Patients underwent MRI on 1.5T GE scanners which included dual‐echo conventional spin‐echo T2‐weighted, and pre‐ and postcontrast T1‐weighted images using axial 3 mm gapless slices. Two experienced observers, who were blind to clinical details, identified (by consensus) baseline Gd+ lesions which coincided with T2 hyperintensities and determined if they converted to CBHs.

Age and disease duration were compared using 2‐sample t‐tests. Gender, disease category, presence of an attack, and at least 1 CBH were compared using Fisher's exact tests. Wilcoxon rank sum tests compared ordinal or skewed variables (EDSS, T25FW, and number of baseline Gd+ lesions). A generalized estimating equations model with an exchangeable working correlation structure and robust standard errors compared the groups on the probability of conversion of a Gd+ lesion to a CBH, accounting for the correlation of within‐subject lesions. A P value <.05 was considered significant, and >.05 but <.10 was considered a trend.

Results

Results are summarized in Table 1 and Figure 1. The demographic and clinical characteristics were similar except that the fingolimod group had higher follow‐up EDSS scores (P = .045) and a trend toward higher baseline Gd+ lesions (P = .077) which may have caused a selection bias. In the fingolimod group, of 99 baseline Gd+ lesions, 25 (25%) evolved to CBH. In the untreated group, of 62 baseline Gd+ lesions, 26 (42%) evolved to CBH. Lesions trended to being more likely to convert to CBH in the untreated versus fingolimod group (OR = .48; 95% CI: .22, 1.04; P = .063). Thirteen patients (50%) receiving fingolimod and 17 untreated patients (57%) developed at least 1 CBH from acute lesions (P = .79).

Figure 1.

Figure 1

(A) Two baseline gadolinium‐enhancing (Gd+) lesions (white boxes) not converting to chronic black holes (CBH). (B) Two baseline Gd+ lesions (white boxes); 1 converted to a CBH (black box). (C) and (D) Fingolimod versus untreated groups on (C) percent of baseline Gd+ lesions converting to CBH at follow‐up, and (D) percent of patients developing CBH.

Key for A/B: FLAIR: fluid‐attenuated inversion‐recovery; T1‐Post: T1‐weighted post‐contrast gadolinium scan.

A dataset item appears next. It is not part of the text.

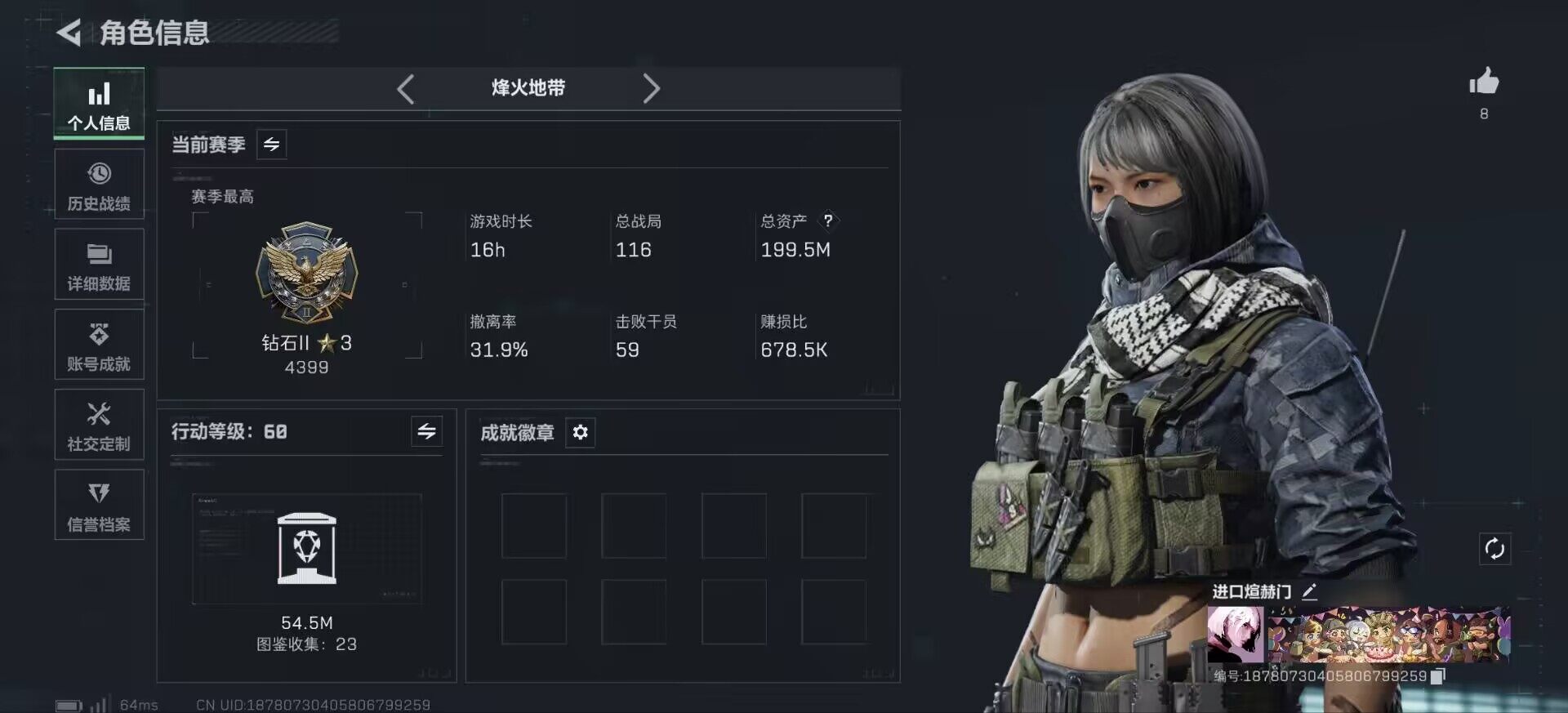Open the 社交定制 sidebar section
The height and width of the screenshot is (713, 1568).
(x=99, y=425)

Key for C: Gd+/CBH+: baseline Gd+ lesions converting to CBH; Gd+/CBH‐: baseline Gd+ lesions not converting to CBH.

Discussion

Previously completed randomized placebo‐controlled clinical trials demonstrated fingolimod's ability to limit the progression of cerebral lesion load and atrophy as defined by MRI.4, 5, 6 Our pilot study aimed to explore an additional aspect of a therapeutic effect of this agent, namely the effect on the evolution of acute lesions. While this study was limited by a retrospective design, possible selection bias, and small sample size, these preliminary results suggest that fingolimod favorably limits the conversion of acute lesions to chronic destructive lesions.

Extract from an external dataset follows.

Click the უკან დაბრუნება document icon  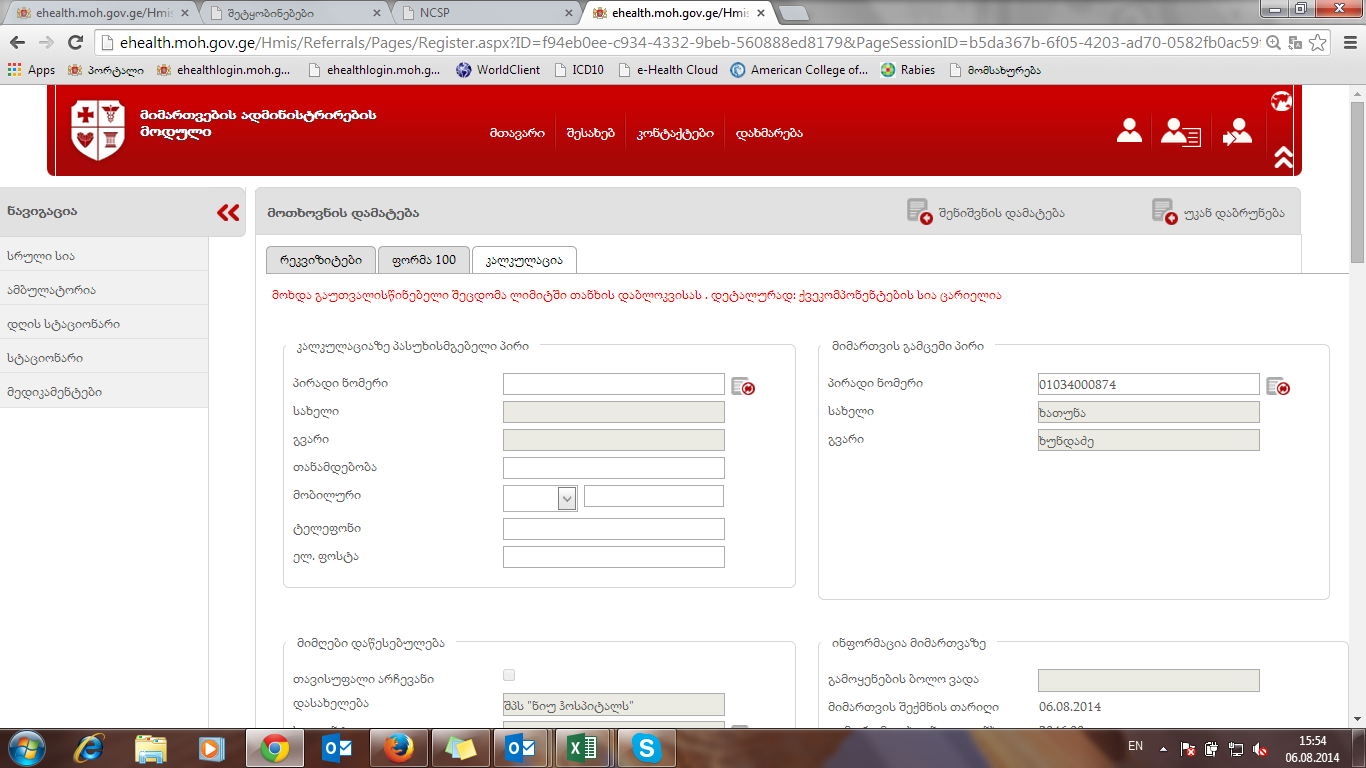tap(1164, 212)
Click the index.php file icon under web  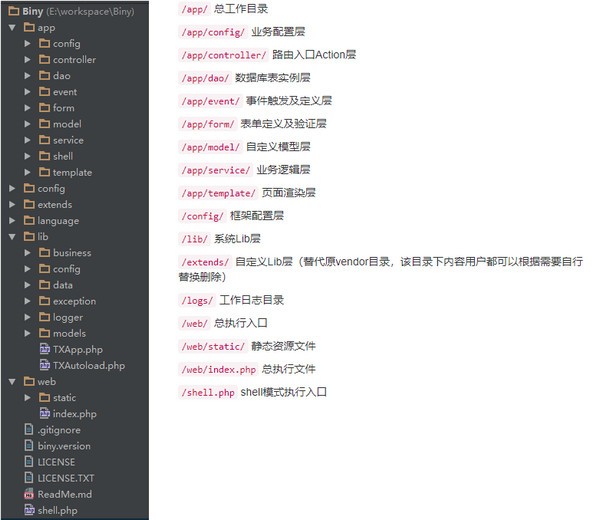[x=44, y=414]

There are 2 potential mechanisms by which fingolimod could exert a treatment effect on lesion evolution. First, by modulating the sphinghosine‐1‐phosphate (S1P) receptor, fingolimod sequesters lymphocytes in secondary lymphoid organs, resulting in fewer circulating autoreactive T cells available to infiltrate the CNS.13 Thus, the acute lesions in our patients starting fingolimod therapy may have developed less inflammation infiltration in their early stages, leading to less severe long‐term injury. Second, fingolimod is hypothesized to have direct treatment effects within the brain.13, 14, 15 For example, Fingolimod's lipophilic properties allow it to cross the blood brain barrier where it may provide in situ neuroprotective effects by modulating the S1P receptor on neural cells.14, 15

Furthermore, all 3 pivotal phase III clinical treatment trials of fingolimod in patients with MS have shown an effect on limiting the rate of brain atrophy, appearing as early as 6 months after starting therapy.4, 5, 6, 16 Taken together, these findings suggest that one of the mechanisms by which fingolimod limits tissue destruction is through a favorable effect on limiting the damage resulting from new lesions.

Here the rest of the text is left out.